Creature Comforts
Hydrogen Sea
- LP
- Label
- Unday Records
Hydrogen Sea's third full album Creature Comforts is a luscious, fresh, and vibrant collection of new songs that explore everything that offers us, fragile creatures, physical and mental comfort, and makes us feel good. It's the duo's first collaboration with producer Luuk Cox. The record sounds unapologetically light and colorful but dares to look at the shadows. As the soft-spoken TV painter Bob Ross once said, 'You need the dark in order to show the light.'
Hydrogen Sea started out in 2012 as the brain and love child of the duo Birsen Uçar and PJ Seaux. For their most recent record Automata from 2019, they wrote and performed in full band formation alongside Steven Van Gelder, Joris Caluwaerts, and Patricia Vanneste. Forced by (but also pretty much enjoying) the solitude during the pandemic, Birsen and Pj huddled together in their studio and started to write and demo their Creature Comfort songs. It was an attempt to find some hope, softness, and joy in the slow apocalypses we live through. The duo wanted to explore sounds and themes that offer us, fragile creatures, physical and mental comfort, and make us feel good. On the other hand, Birsen's lyrics could never overlook the mechanism of instant gratification and toxic consumerism. Above all, the new music was Birsen and PJ's way of relieving their own stress and soothe their nervous systems. In February 2023, after having written and recorded the bulk of the songs in the solitude of their home studio, Birsen and PJ called in the multifaceted skills of Luuk Cox. He was welcomed into their creative process and produced and mixed the album, making it sound effortlessly bright, crisp, and filled with color.

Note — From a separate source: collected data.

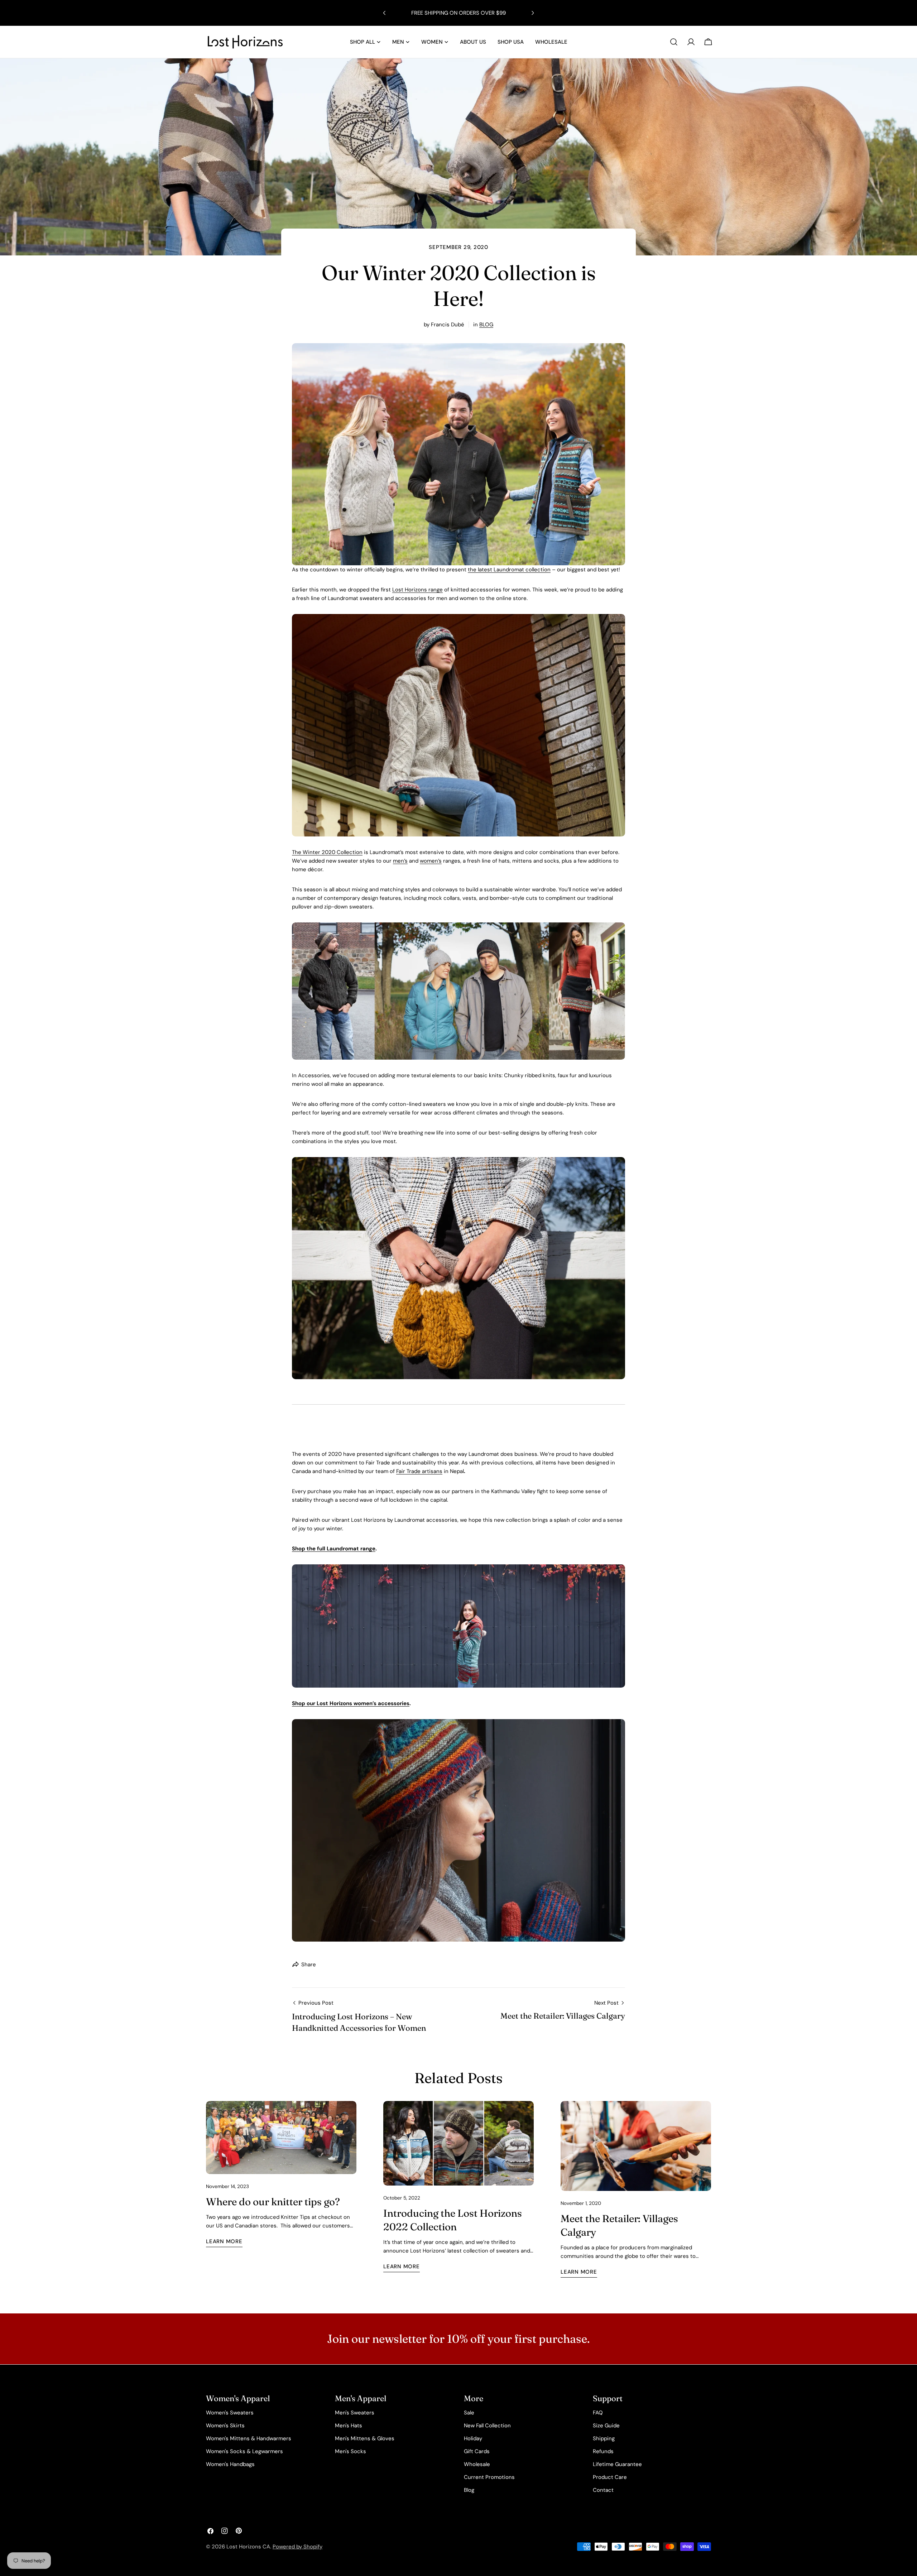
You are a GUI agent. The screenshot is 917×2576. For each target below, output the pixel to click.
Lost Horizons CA (248, 2546)
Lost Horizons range (417, 589)
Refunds (603, 2451)
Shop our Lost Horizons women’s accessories (350, 1703)
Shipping (604, 2438)
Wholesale (477, 2464)
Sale (469, 2412)
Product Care (610, 2477)
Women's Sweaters (230, 2412)
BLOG (486, 324)
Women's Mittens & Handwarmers (248, 2438)
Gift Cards (477, 2451)
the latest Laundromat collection (509, 569)
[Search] (674, 42)
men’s (400, 860)
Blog (469, 2490)
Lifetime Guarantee (617, 2464)
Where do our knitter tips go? (273, 2202)
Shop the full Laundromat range (333, 1548)
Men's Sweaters (354, 2412)
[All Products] (458, 347)
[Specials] (458, 926)
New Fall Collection (487, 2425)
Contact (603, 2490)
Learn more (224, 2241)
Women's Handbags (230, 2464)
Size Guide (606, 2425)
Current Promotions (489, 2477)
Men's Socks (350, 2451)
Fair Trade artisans (419, 1471)
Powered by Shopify (297, 2546)
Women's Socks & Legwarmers (244, 2451)
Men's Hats (348, 2425)
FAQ (598, 2412)
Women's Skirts (225, 2425)
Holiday (473, 2438)
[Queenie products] (458, 1161)
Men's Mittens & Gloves (364, 2438)
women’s (431, 860)
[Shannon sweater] (458, 618)
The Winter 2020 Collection (327, 852)
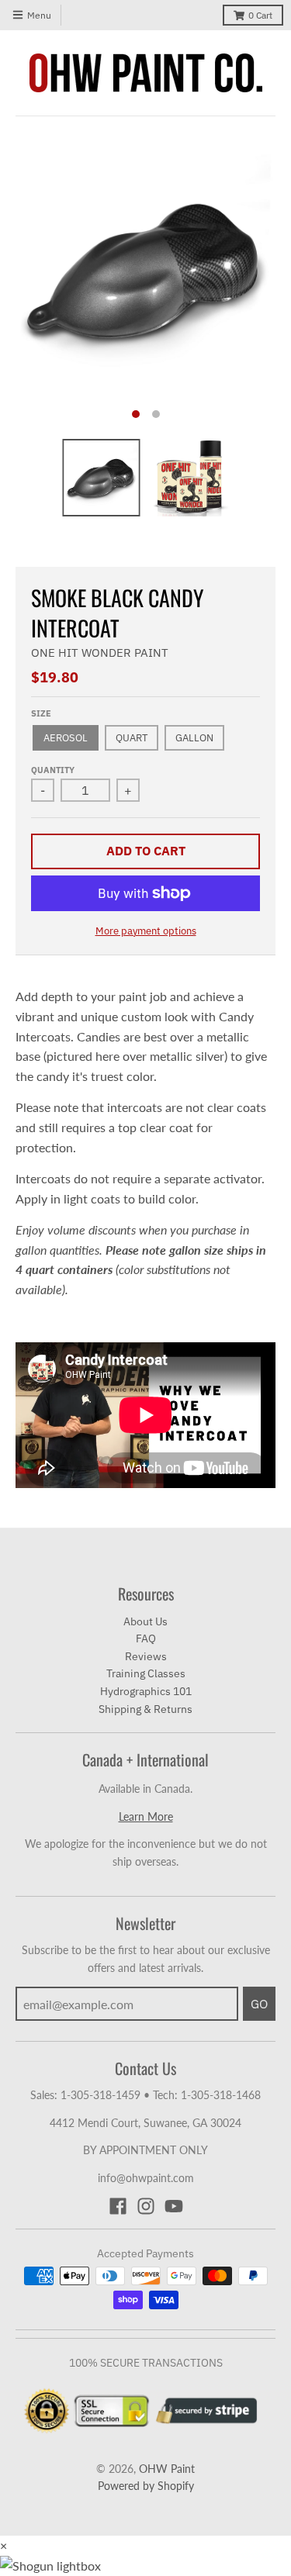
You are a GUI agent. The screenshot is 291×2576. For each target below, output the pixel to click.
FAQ (146, 1638)
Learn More (146, 1816)
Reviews (146, 1656)
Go (259, 2003)
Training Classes (145, 1673)
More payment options (145, 931)
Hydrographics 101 (146, 1691)
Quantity (52, 770)
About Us (145, 1621)
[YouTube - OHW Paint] (174, 2206)
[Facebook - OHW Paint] (118, 2206)
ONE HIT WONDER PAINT (99, 652)
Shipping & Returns (145, 1709)
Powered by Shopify (146, 2485)
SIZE (41, 713)
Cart (260, 15)
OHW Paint (167, 2468)
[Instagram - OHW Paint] (146, 2206)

After opening the album with the atmospheric Ammonite, Hydrogen Sea offers you their first sun-filled single Candy. It is deliciously addictive with catchy vocals, playful drums, guitar, and percussion. Wine, PJ and Birsen's second single, starts out with bouncy vocals but its sizzling synths and beat mark the darker side of things that ignite pleasure in the world, pointing out that some creature comforts can be addictive or toxic if repeated too often. Dragons kicks off gorgeously bare and evolves into a sweeping, heart-pounding song with Birsen encouraging you to breathe, even if there's smoke and fire coming out. Cherry Milk is an upbeat invitation to go beyond superficial comforts and to try to talk about it with others, because it's important to look at the unrest beneath the surface. Wolves is a call to 'cradle every weird idea', to connect with your body and your true wild self. Electrifying and hypnotic Mycelium dives into the comforting psychedelic notion of never-ending and all-encompassing interconnectedness. Appalachia paints a picture of desolate mountains and describes the pitfalls of staring into the darkness too long. It also reminds you of the importance of finding someone to crawl back up seemingly insurmountable hills with. The velvety synths and vocals of Watermelon transport you to magical 'butterscotch fields, under sangria skies'. Finally, Creature Comforts ends elegantly with the brilliant and hope-filled Earth.